Elbet uğradı. Bunu yapan yönetim, İttihat ve
Terakki, Türklük adına hareket etmedi mi? Elbet, Türklük
adına hareket etti ve hem Ermeni halkına hem de
insanlığa karşı böylesi ağır
bir cürüm işledi. Ama buna rağmen, bu cürmü hiçbir
zaman tüm Türk halkına mal etmedik.
Ülkelerin egemenleri, yöneticiler, hükümetler çok zulüm yapabilirler
ve yapıyorlar. Ülkemiz Kürdistan’ı bölen devletler
de biz Kürt halkına böylesine pek çok zulüm yaptılar;
bir dizi katliam ve sürgünlere uğradık. Bunu yapan
yönetimler, rejimler elbet düşmandır. Elbet onlardan
nefret ediyoruz ve onlara karşı direnmek hakkımızdır.
Buna rağmen, Türk, Arap ya da Fars halklarını
toptan suçlu olarak görmedik, görmüyoruz. Bu halklar içinde
daima iyi dostlarımız, iyi insanlar vardı,
bugün de vardır. Söz konusu halklar böylesi insanlık
dışı cürümler karşısında -belki
korkudan, belki aldatılmışlıktan- sessiz
kalsalar bile, kendileri de bu işte bir kurbandır.
Bizim bugünkü Türk aydınlarından, Türk halkından
ve de Türk hükümetinden istediğimiz, Ermeni halkına
karşı işlenenler yüzünden özür dilemektir.
Bu soykırımı mahkum etmektir. Alman halkının
ve yönetiminin, Alman aydınlarının, Nazilerin
yaptıkları nedeniyle özür dilemesi gibi.
Aynı şeyi elbet biz Kürtlere yapılanlar konusunda
da bekliyoruz.
Demek ki, sayın okurumuz, o dediğiniz şey,
yani “düşmanımın düşmanı dostumdur”
anlayışı, bize tümüyle yabancıdır.
Öteki dediklerinize gelince: Ermeni soykırımı
sırasında elini kana bulaştıran, rejimin
suçuna ortak olan Kürtler olmadı mı? Elbet yer yer
oldu. Kimi kışkırtılmış din
düşmanlığı yüzünden, kimi de Ermeni mallarına
el koymak gibi aşağılık hesaplarla...
Bunlar arasında bazı Hamidiye Alayları mensupları
da var. Biz böylelerinin yaptıklarını gizlemiyor
ve lanetliyoruz. Geçmişte de bunu birçok kez dile getirdik.
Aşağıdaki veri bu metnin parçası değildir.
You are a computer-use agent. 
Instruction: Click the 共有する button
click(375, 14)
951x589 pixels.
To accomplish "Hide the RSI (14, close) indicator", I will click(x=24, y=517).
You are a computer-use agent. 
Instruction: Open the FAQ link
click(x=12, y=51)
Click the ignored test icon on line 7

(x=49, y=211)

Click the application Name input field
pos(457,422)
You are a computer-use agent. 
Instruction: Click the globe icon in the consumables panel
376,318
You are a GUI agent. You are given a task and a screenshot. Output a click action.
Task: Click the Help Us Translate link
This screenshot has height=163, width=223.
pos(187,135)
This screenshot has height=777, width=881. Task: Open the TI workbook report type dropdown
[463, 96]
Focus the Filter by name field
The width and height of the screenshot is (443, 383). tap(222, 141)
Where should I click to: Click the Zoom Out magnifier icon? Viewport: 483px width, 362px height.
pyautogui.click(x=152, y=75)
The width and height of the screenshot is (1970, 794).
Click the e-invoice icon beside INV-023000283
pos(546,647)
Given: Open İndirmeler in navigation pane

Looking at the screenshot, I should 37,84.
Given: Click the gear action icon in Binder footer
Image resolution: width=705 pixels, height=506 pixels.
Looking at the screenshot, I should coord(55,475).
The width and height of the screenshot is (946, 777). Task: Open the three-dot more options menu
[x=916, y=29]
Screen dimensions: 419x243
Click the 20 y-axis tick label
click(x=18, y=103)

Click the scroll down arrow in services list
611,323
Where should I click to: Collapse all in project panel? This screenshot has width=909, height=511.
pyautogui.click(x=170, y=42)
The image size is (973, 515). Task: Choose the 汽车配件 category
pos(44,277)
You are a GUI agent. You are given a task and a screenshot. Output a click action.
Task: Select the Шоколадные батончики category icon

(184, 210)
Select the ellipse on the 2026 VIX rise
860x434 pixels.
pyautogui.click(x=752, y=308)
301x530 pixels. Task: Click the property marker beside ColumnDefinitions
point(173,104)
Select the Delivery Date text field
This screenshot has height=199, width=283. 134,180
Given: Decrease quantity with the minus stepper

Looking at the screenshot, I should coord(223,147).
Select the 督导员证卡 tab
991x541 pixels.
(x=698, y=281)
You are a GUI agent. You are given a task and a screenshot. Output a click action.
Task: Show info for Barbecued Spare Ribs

Her halktan beyni yıkanmış, gözünü kan bürümüş
ırkçı ve şoven de, din adına elini kana
bulayan fanatik de, beş kuruş için cinayet işleyebilecek
derecede kötü ruhlu insan da çıkar. Biz böylelerinin
yaptıklarından utanç duyarız.
Buna karşılık, yönetimin tüm tehdit ve kışkırtmalarına
rağmen, birçok Kürt reisi, aşireti de Ermenileri
korudular, savundular, o dönemde Rusya egemenliğinde
olan Ermenistan’a ve güney ülkelerine geçişlerine yardımcı
oldular. Bunu bizzat Ermeni kaynakları dile getiriyor.
Bunu yapan Kürtlerin tavrından da onur duyuyoruz.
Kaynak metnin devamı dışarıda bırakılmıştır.